- _WHAT YOU NEED TO DO_: Every entry should be reproduced word for word.

- _DATASET ENTRIES_:
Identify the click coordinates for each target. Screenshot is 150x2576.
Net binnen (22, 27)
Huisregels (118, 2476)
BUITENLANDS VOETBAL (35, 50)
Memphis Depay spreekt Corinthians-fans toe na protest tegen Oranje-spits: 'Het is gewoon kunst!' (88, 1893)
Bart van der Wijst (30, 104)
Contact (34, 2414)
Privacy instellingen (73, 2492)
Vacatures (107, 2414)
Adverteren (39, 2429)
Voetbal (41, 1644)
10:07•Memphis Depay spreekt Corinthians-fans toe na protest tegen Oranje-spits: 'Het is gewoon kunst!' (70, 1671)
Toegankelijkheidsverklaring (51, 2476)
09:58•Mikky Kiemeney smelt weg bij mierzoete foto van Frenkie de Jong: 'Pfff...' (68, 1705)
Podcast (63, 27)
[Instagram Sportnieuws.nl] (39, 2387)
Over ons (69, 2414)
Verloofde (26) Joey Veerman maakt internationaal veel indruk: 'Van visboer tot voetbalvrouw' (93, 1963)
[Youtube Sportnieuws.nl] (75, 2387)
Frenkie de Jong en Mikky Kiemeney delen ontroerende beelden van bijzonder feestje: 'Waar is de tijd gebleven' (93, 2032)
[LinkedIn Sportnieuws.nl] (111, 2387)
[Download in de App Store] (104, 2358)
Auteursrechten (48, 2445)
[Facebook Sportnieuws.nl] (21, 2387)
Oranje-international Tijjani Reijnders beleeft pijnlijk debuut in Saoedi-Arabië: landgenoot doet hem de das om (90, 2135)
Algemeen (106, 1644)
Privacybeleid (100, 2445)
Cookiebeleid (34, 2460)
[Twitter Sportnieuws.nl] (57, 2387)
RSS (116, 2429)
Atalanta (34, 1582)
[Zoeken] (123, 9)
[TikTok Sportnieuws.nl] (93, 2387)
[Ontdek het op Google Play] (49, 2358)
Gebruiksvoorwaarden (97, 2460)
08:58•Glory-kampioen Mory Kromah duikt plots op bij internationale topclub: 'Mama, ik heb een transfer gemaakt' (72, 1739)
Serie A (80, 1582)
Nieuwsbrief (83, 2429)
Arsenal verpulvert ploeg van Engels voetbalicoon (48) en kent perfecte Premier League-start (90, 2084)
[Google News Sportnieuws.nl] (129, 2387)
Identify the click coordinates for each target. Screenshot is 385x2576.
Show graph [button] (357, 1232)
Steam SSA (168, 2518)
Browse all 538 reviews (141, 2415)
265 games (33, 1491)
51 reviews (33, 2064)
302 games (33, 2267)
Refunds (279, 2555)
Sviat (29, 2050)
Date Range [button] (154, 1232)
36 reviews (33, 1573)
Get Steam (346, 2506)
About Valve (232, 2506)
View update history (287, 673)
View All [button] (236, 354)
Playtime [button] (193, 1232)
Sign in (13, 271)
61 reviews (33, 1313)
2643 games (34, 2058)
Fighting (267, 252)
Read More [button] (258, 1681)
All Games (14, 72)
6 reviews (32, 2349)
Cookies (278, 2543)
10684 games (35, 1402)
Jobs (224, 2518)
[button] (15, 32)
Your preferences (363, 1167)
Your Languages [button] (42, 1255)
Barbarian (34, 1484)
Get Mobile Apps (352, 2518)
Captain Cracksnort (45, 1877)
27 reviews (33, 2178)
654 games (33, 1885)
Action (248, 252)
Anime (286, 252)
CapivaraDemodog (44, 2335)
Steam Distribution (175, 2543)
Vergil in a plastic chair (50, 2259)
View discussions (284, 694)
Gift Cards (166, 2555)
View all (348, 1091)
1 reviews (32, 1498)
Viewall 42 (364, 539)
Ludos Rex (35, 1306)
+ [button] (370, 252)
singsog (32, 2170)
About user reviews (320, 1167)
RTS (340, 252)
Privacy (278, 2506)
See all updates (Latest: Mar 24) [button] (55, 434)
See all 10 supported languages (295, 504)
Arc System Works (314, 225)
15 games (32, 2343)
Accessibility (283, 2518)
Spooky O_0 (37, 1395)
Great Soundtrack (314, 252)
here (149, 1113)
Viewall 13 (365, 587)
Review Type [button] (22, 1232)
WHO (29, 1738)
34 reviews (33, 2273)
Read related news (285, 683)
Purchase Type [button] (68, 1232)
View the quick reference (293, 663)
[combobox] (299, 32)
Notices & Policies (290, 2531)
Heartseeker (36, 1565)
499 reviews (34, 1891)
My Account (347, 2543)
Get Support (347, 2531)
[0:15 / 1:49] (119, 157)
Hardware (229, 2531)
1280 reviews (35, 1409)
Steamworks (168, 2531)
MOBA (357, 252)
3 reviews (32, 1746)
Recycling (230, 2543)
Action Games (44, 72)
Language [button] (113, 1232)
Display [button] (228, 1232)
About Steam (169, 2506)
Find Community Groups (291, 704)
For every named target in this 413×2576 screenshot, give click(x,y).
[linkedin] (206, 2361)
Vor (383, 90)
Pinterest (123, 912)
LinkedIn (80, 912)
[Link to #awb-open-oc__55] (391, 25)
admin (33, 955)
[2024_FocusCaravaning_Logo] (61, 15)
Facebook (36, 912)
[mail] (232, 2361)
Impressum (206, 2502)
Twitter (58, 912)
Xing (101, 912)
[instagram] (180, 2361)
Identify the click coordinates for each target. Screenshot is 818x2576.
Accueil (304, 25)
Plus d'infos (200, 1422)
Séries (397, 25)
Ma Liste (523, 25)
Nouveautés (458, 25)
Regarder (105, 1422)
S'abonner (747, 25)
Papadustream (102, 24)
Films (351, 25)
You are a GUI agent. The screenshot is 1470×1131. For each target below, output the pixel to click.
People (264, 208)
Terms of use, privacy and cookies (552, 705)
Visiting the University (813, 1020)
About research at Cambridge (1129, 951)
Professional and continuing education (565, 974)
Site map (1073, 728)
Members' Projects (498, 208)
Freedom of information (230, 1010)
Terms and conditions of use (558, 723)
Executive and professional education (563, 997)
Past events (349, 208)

- _RESPONSE_:
Identify the click coordinates for each target. Screenshot is 150x2576.
Net binnen (22, 27)
Huisregels (118, 2476)
BUITENLANDS VOETBAL (35, 50)
Memphis Depay spreekt Corinthians-fans toe na protest tegen Oranje-spits: 'Het is gewoon kunst!' (88, 1893)
Bart van der Wijst (30, 104)
Contact (34, 2414)
Privacy instellingen (73, 2492)
Vacatures (107, 2414)
Adverteren (39, 2429)
Voetbal (41, 1644)
10:07•Memphis Depay spreekt Corinthians-fans toe na protest tegen Oranje-spits: 'Het is gewoon kunst!' (70, 1671)
Toegankelijkheidsverklaring (51, 2476)
09:58•Mikky Kiemeney smelt weg bij mierzoete foto van Frenkie de Jong: 'Pfff...' (68, 1705)
Podcast (63, 27)
[Instagram Sportnieuws.nl] (39, 2387)
Over ons (69, 2414)
Verloofde (26) Joey Veerman maakt internationaal veel indruk: 'Van visboer tot voetbalvrouw' (93, 1963)
[Youtube Sportnieuws.nl] (75, 2387)
Frenkie de Jong en Mikky Kiemeney delen ontroerende beelden van bijzonder feestje: 'Waar is de tijd gebleven' (93, 2032)
[LinkedIn Sportnieuws.nl] (111, 2387)
[Download in de App Store] (104, 2358)
Auteursrechten (48, 2445)
[Facebook Sportnieuws.nl] (21, 2387)
Oranje-international Tijjani Reijnders beleeft pijnlijk debuut in Saoedi-Arabië: landgenoot doet hem de das om (90, 2135)
Algemeen (106, 1644)
Privacybeleid (100, 2445)
Cookiebeleid (34, 2460)
[Twitter Sportnieuws.nl] (57, 2387)
RSS (116, 2429)
Atalanta (34, 1582)
[Zoeken] (123, 9)
[TikTok Sportnieuws.nl] (93, 2387)
[Ontdek het op Google Play] (49, 2358)
Gebruiksvoorwaarden (97, 2460)
08:58•Glory-kampioen Mory Kromah duikt plots op bij internationale topclub: 'Mama, ik heb een transfer gemaakt' (72, 1739)
Serie A (80, 1582)
Nieuwsbrief (83, 2429)
Arsenal verpulvert ploeg van Engels voetbalicoon (48) en kent perfecte Premier League-start (90, 2084)
[Google News Sportnieuws.nl] (129, 2387)
Identify the click coordinates for each target. Screenshot is 385x2576.
Show graph [button] (357, 1232)
Steam SSA (168, 2518)
Browse all 538 reviews (141, 2415)
265 games (33, 1491)
51 reviews (33, 2064)
302 games (33, 2267)
Refunds (279, 2555)
Sviat (29, 2050)
Date Range [button] (154, 1232)
36 reviews (33, 1573)
Get Steam (346, 2506)
About Valve (232, 2506)
View update history (287, 673)
View All [button] (236, 354)
Playtime [button] (193, 1232)
Sign in (13, 271)
61 reviews (33, 1313)
2643 games (34, 2058)
Fighting (267, 252)
Read More [button] (258, 1681)
All Games (14, 72)
6 reviews (32, 2349)
Cookies (278, 2543)
10684 games (35, 1402)
Jobs (224, 2518)
[button] (15, 32)
Your preferences (363, 1167)
Your Languages [button] (42, 1255)
Barbarian (34, 1484)
Get Mobile Apps (352, 2518)
Captain Cracksnort (45, 1877)
27 reviews (33, 2178)
654 games (33, 1885)
Action (248, 252)
Anime (286, 252)
CapivaraDemodog (44, 2335)
Steam Distribution (175, 2543)
Vergil in a plastic chair (50, 2259)
View discussions (284, 694)
Gift Cards (166, 2555)
View all (348, 1091)
1 reviews (32, 1498)
Viewall 42 (364, 539)
Ludos Rex (35, 1306)
+ [button] (370, 252)
singsog (32, 2170)
About user reviews (320, 1167)
RTS (340, 252)
Privacy (278, 2506)
See all updates (Latest: Mar 24) [button] (55, 434)
See all 10 supported languages (295, 504)
Arc System Works (314, 225)
15 games (32, 2343)
Accessibility (283, 2518)
Spooky O_0 (37, 1395)
Great Soundtrack (314, 252)
here (149, 1113)
Viewall 13 (365, 587)
Review Type [button] (22, 1232)
WHO (29, 1738)
34 reviews (33, 2273)
Read related news (285, 683)
Purchase Type [button] (68, 1232)
View the quick reference (293, 663)
[combobox] (299, 32)
Notices & Policies (290, 2531)
Heartseeker (36, 1565)
499 reviews (34, 1891)
My Account (347, 2543)
Get Support (347, 2531)
[0:15 / 1:49] (119, 157)
Hardware (229, 2531)
1280 reviews (35, 1409)
Steamworks (168, 2531)
MOBA (357, 252)
3 reviews (32, 1746)
Recycling (230, 2543)
Action Games (44, 72)
Language [button] (113, 1232)
Display [button] (228, 1232)
About Steam (169, 2506)
Find Community Groups (291, 704)
For every named target in this 413×2576 screenshot, give click(x,y).
[linkedin] (206, 2361)
Vor (383, 90)
Pinterest (123, 912)
LinkedIn (80, 912)
[Link to #awb-open-oc__55] (391, 25)
admin (33, 955)
[2024_FocusCaravaning_Logo] (61, 15)
Facebook (36, 912)
[mail] (232, 2361)
Impressum (206, 2502)
Twitter (58, 912)
Xing (101, 912)
[instagram] (180, 2361)
Identify the click coordinates for each target. Screenshot is 818x2576.
Accueil (304, 25)
Plus d'infos (200, 1422)
Séries (397, 25)
Ma Liste (523, 25)
Nouveautés (458, 25)
Regarder (105, 1422)
S'abonner (747, 25)
Papadustream (102, 24)
Films (351, 25)
You are a GUI agent. The screenshot is 1470×1131. For each target below, output the pixel to click.
People (264, 208)
Terms of use, privacy and cookies (552, 705)
Visiting the University (813, 1020)
About research at Cambridge (1129, 951)
Professional and continuing education (565, 974)
Site map (1073, 728)
Members' Projects (498, 208)
Freedom of information (230, 1010)
Terms and conditions of use (558, 723)
Executive and professional education (563, 997)
Past events (349, 208)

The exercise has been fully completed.